Given entries:
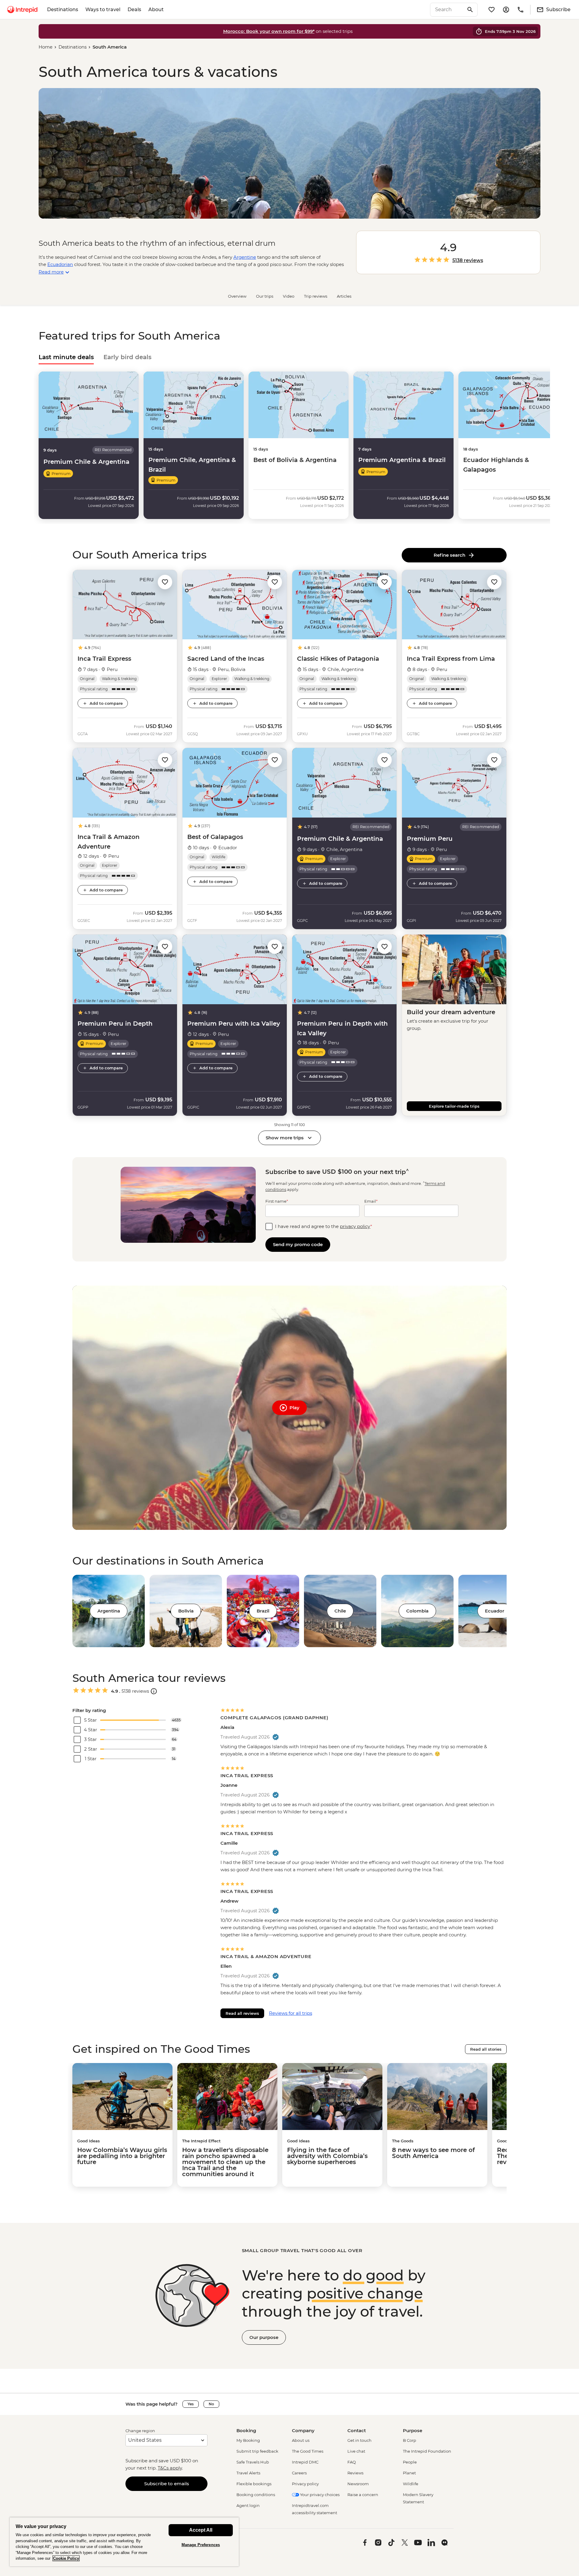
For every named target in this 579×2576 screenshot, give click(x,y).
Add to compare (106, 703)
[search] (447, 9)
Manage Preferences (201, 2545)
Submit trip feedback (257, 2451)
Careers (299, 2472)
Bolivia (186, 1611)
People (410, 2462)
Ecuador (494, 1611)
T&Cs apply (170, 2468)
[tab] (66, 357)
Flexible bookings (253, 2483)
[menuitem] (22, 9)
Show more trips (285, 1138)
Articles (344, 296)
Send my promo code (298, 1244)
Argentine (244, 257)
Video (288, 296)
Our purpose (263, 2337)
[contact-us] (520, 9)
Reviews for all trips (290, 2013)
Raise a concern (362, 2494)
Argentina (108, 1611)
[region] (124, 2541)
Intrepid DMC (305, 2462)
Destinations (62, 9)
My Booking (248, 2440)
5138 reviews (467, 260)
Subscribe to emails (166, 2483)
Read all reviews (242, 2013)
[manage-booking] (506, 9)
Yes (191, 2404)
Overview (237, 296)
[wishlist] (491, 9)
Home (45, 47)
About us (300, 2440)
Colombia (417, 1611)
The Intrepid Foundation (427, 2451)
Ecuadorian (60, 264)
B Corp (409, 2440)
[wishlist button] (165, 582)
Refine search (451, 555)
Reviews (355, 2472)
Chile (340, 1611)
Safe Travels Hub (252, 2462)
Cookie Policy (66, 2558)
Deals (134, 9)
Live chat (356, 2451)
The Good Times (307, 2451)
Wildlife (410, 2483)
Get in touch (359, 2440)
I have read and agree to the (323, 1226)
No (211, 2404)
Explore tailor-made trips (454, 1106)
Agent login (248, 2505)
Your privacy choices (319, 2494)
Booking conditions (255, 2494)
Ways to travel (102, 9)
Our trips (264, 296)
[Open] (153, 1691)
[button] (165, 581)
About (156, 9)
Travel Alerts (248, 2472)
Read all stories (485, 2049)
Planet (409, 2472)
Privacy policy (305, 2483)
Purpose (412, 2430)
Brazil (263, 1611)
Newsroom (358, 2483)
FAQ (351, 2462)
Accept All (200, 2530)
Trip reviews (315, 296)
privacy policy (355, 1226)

What you will do: In the entries above, find the line that contains "T&Cs apply (170, 2468)", then repeat exactly every line from the first one through that line, with no pictures.

Answer to the problem:
For every named target in this 579×2576 screenshot, give click(x,y).
Add to compare (106, 703)
[search] (447, 9)
Manage Preferences (201, 2545)
Submit trip feedback (257, 2451)
Careers (299, 2472)
Bolivia (186, 1611)
People (410, 2462)
Ecuador (494, 1611)
T&Cs apply (170, 2468)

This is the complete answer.